■ **Exercise prompt**
Copy out each line of the data that contains "agent".

■ **Raw data**
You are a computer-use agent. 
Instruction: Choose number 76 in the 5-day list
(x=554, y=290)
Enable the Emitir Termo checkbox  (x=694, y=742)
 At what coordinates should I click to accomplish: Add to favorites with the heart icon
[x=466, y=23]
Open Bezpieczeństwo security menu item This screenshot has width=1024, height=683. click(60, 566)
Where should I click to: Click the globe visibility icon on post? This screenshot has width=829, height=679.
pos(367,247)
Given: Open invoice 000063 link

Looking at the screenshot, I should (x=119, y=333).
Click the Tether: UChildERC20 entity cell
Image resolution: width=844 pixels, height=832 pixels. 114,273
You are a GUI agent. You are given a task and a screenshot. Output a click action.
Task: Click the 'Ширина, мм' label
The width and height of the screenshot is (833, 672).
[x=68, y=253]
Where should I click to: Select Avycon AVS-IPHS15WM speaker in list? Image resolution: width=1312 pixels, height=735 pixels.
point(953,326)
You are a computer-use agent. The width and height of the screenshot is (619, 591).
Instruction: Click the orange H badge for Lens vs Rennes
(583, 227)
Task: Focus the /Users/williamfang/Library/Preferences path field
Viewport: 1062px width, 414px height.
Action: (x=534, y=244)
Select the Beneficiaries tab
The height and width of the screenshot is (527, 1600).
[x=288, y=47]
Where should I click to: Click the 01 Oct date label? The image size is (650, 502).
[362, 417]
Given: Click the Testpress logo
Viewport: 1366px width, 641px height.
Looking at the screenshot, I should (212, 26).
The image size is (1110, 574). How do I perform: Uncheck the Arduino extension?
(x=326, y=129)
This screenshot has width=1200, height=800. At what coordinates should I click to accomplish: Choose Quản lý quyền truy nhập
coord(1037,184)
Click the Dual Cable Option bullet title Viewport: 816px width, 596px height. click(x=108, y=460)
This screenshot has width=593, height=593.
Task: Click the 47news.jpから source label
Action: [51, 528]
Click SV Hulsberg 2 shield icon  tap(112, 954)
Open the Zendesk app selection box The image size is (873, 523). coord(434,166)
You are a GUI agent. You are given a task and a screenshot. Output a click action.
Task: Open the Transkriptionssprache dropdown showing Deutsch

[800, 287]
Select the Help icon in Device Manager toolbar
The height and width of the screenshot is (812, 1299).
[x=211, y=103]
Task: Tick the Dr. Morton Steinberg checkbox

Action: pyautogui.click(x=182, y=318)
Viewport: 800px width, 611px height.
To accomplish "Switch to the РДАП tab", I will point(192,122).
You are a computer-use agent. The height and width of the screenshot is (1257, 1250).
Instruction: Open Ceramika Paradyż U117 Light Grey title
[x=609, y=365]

■ **Response for this exercise**
You are a computer-use agent. 
You are a GUI agent. You are given a task and a screenshot. Output a click action.
You are a computer-use agent. The width and height of the screenshot is (619, 591).
You are a GUI agent. You are given a task and a screenshot. Output a click action.
You are a computer-use agent. The height and width of the screenshot is (1257, 1250).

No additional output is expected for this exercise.